* Records shown:
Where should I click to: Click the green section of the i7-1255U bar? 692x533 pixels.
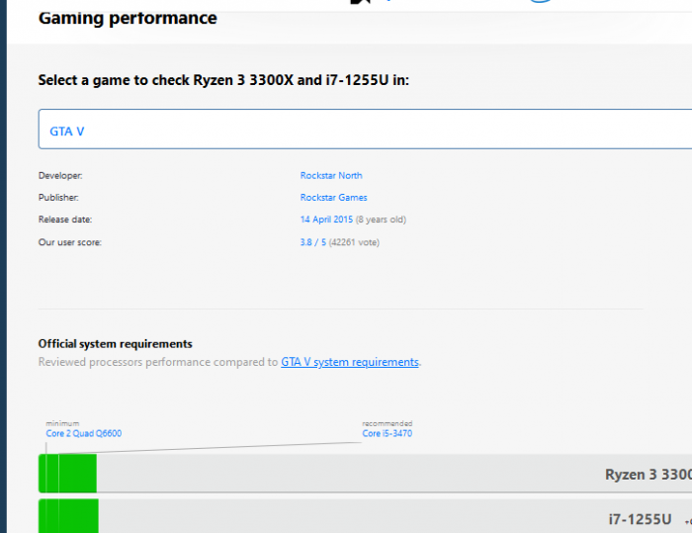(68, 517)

--

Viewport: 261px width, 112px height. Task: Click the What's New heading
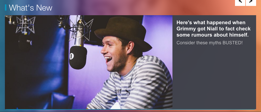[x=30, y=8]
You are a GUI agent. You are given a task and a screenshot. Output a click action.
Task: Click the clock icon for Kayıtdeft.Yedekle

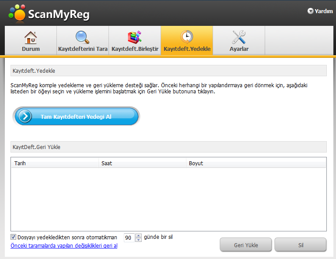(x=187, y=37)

* * *

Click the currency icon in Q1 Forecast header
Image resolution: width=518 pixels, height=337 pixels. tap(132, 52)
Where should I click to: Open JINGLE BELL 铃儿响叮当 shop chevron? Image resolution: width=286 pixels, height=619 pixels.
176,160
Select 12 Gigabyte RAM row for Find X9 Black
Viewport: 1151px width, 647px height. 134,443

* The exercise: Rescale the part of the data above that opens with the line containing "You are a GUI" and closes with the line containing "(x=187, y=37)", and write only those lines out again, requests included. Multiply each click coordinate in the answers by 1.4 and round to whole numbers, with halves rounding up. Leave the pictures out.

* Exercise solution:
You are a GUI agent. You are given a task and a screenshot. Output a click action.
Task: Click the clock icon for Kayıtdeft.Yedekle

(x=262, y=52)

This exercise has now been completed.